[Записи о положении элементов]
----------
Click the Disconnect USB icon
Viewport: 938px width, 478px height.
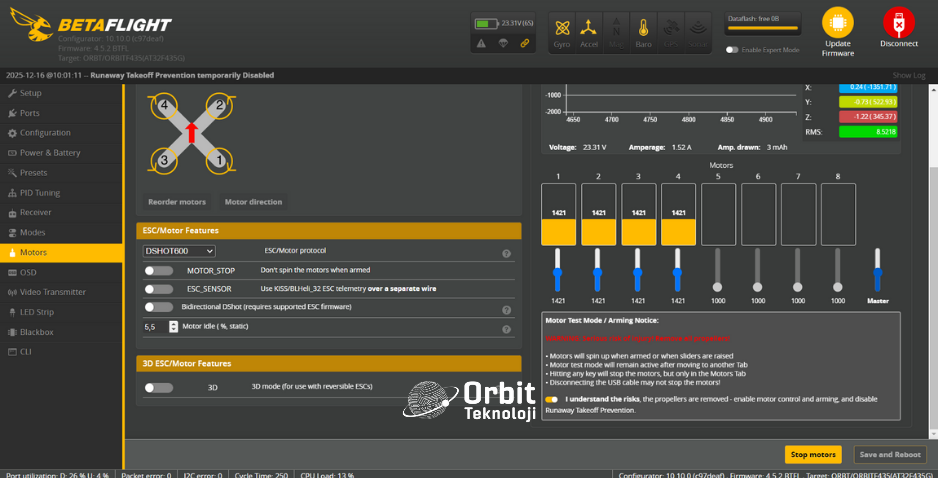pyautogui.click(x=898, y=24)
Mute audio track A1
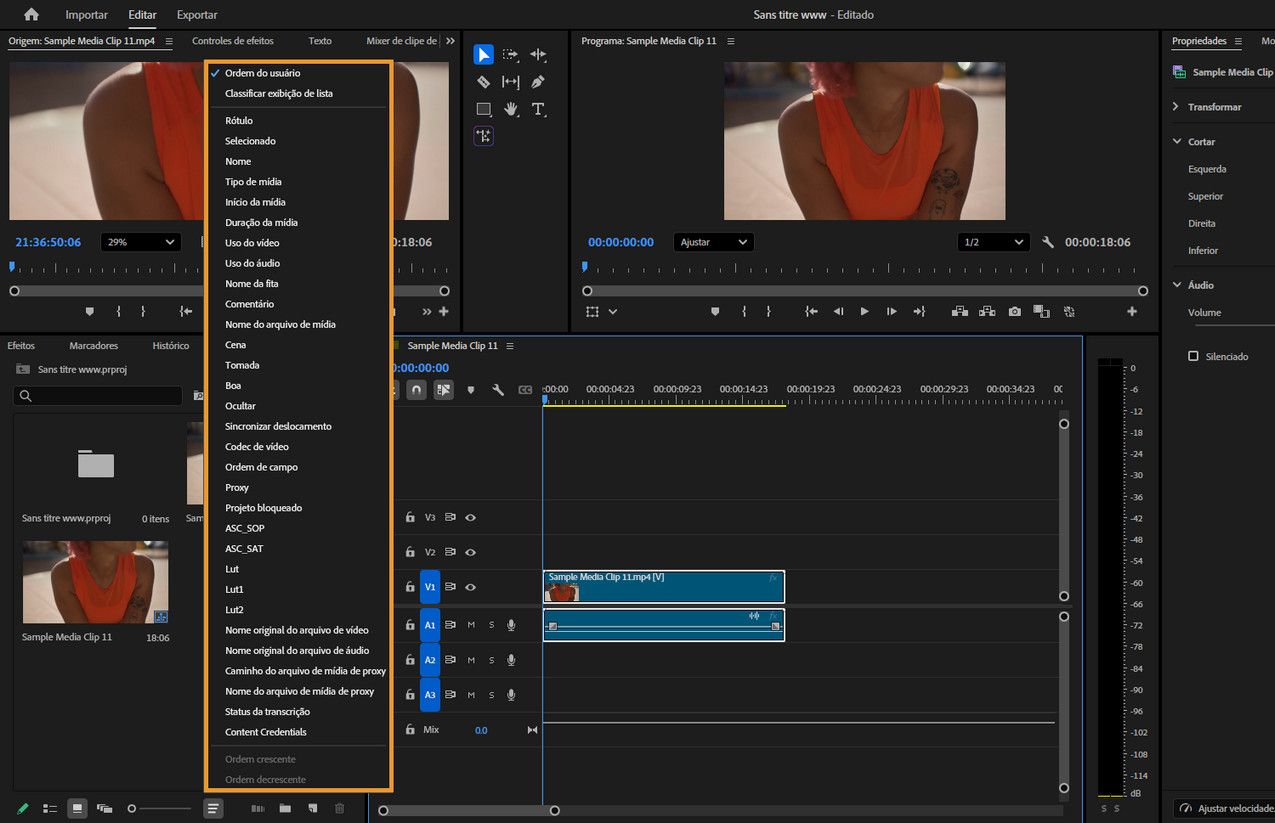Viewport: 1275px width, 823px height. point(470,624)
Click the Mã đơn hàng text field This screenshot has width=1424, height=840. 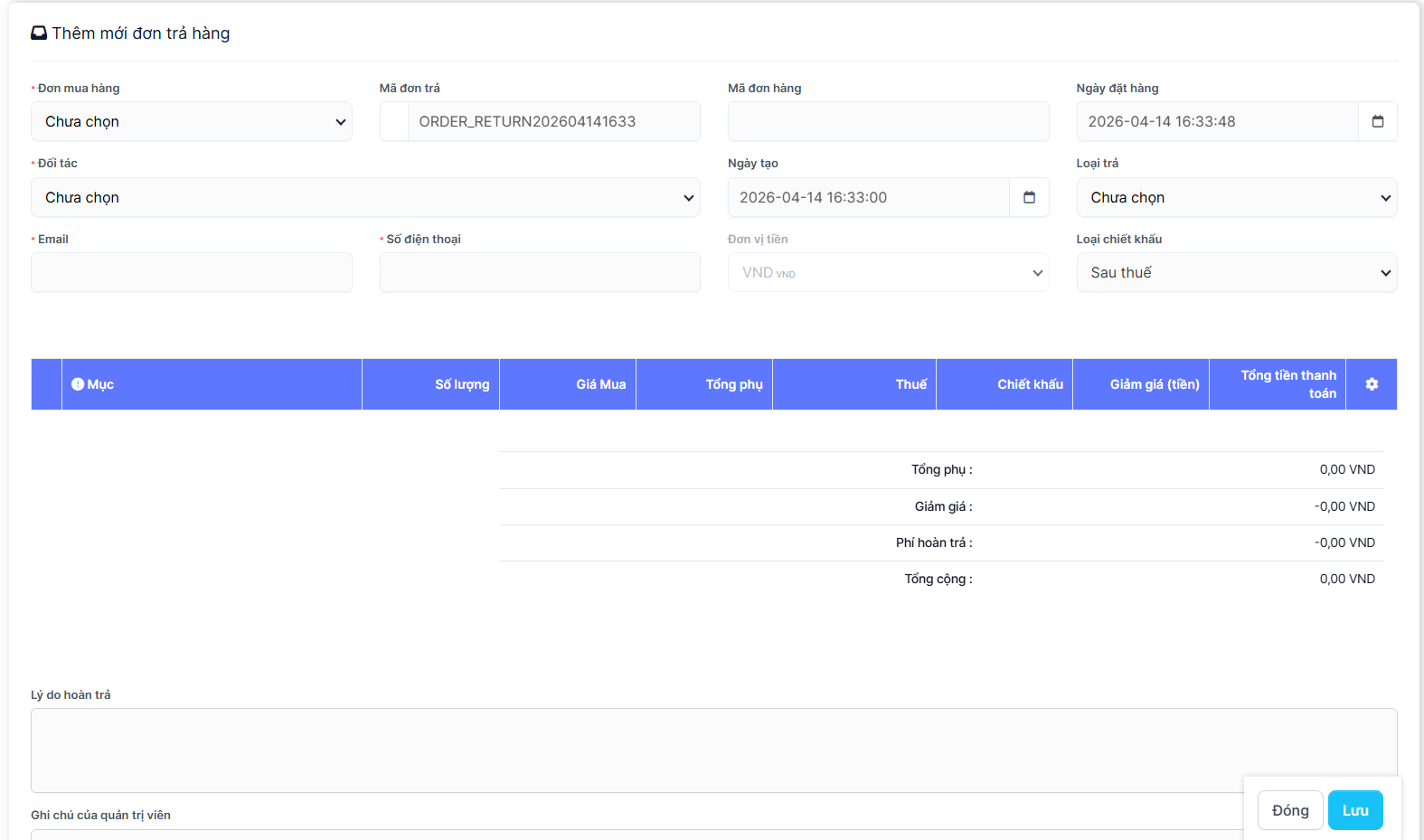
----------
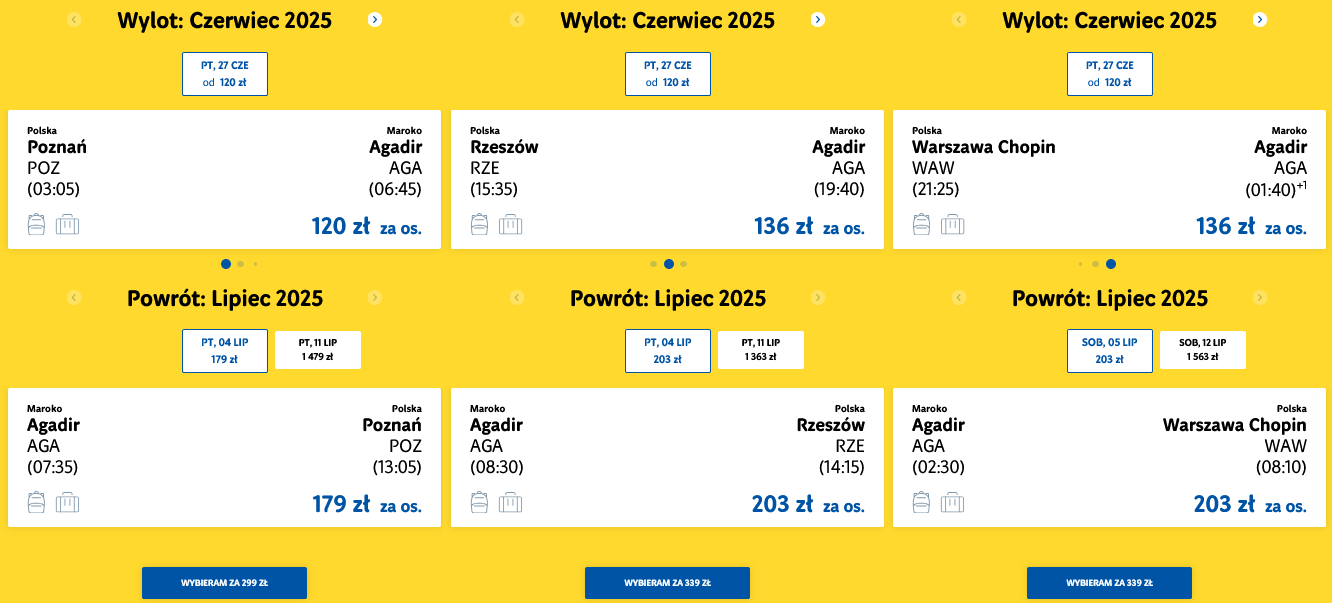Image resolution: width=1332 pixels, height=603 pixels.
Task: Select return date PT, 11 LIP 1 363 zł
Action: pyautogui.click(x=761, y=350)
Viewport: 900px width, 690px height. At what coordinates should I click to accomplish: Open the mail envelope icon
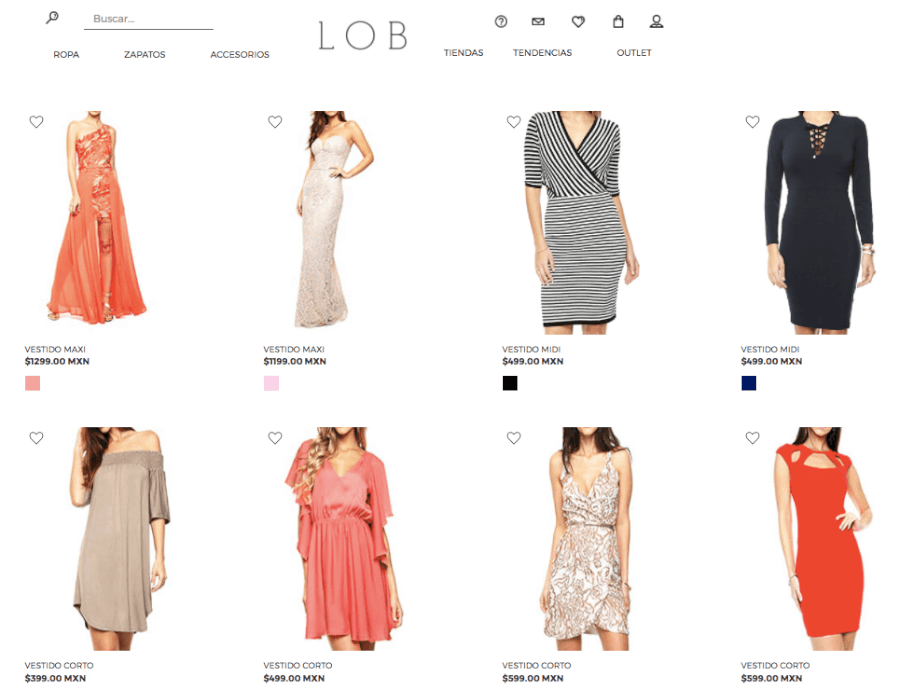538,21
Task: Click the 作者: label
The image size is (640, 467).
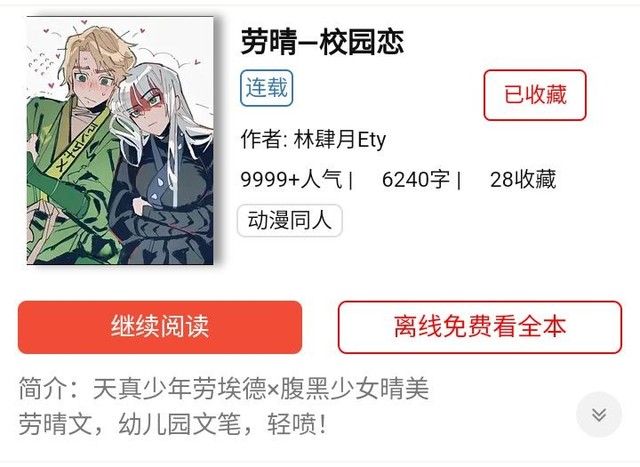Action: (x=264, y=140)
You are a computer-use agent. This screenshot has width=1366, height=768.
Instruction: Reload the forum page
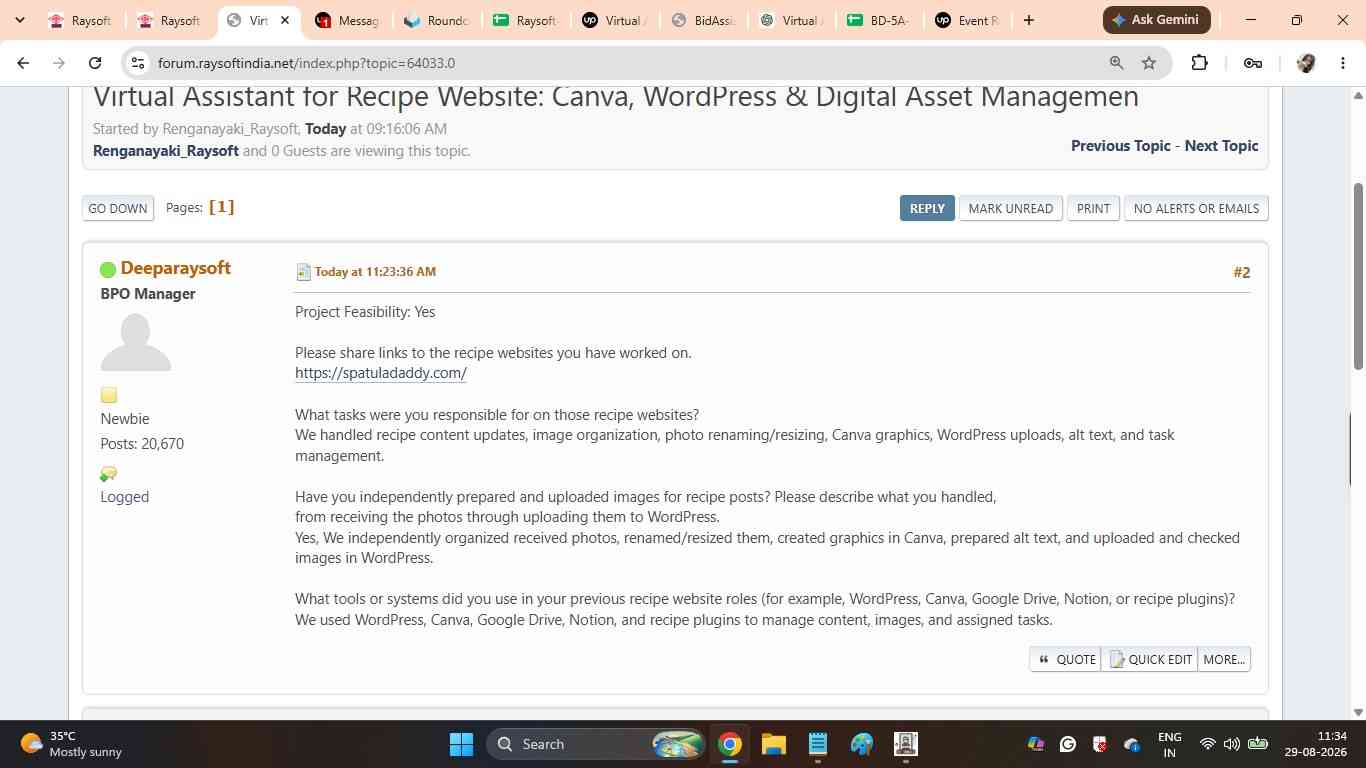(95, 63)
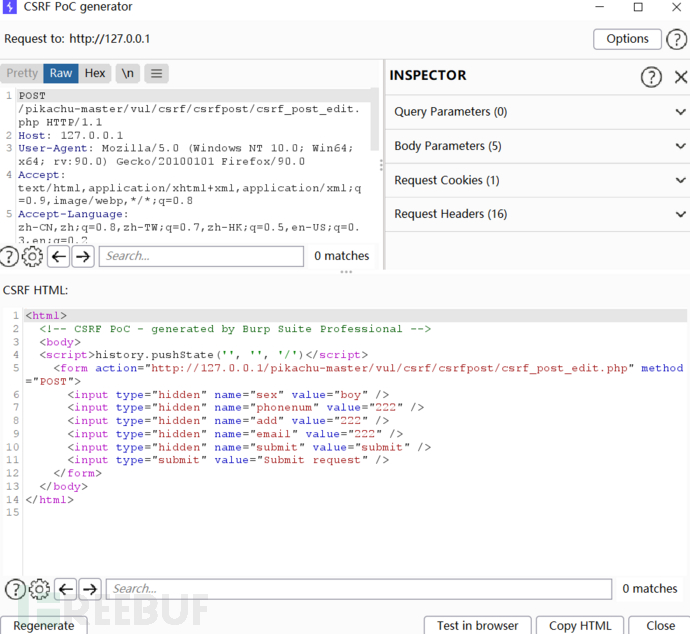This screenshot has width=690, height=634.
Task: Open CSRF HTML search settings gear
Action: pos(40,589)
----------
#### Задание
Повторите без изменений отрывок записей, который открывается строкой со словами «Click the Disconnect USB icon» и закрывается строкой со словами «Click the Mã», включая обе эти строки. Картинки в ответ не включайте.

#### Решение задания
Click the Disconnect USB icon
Viewport: 938px width, 478px height.
pyautogui.click(x=898, y=24)
Mute audio track A1
Viewport: 1275px width, 823px height. point(470,624)
Click the Mã đơn hàng text field This screenshot has width=1424, height=840. 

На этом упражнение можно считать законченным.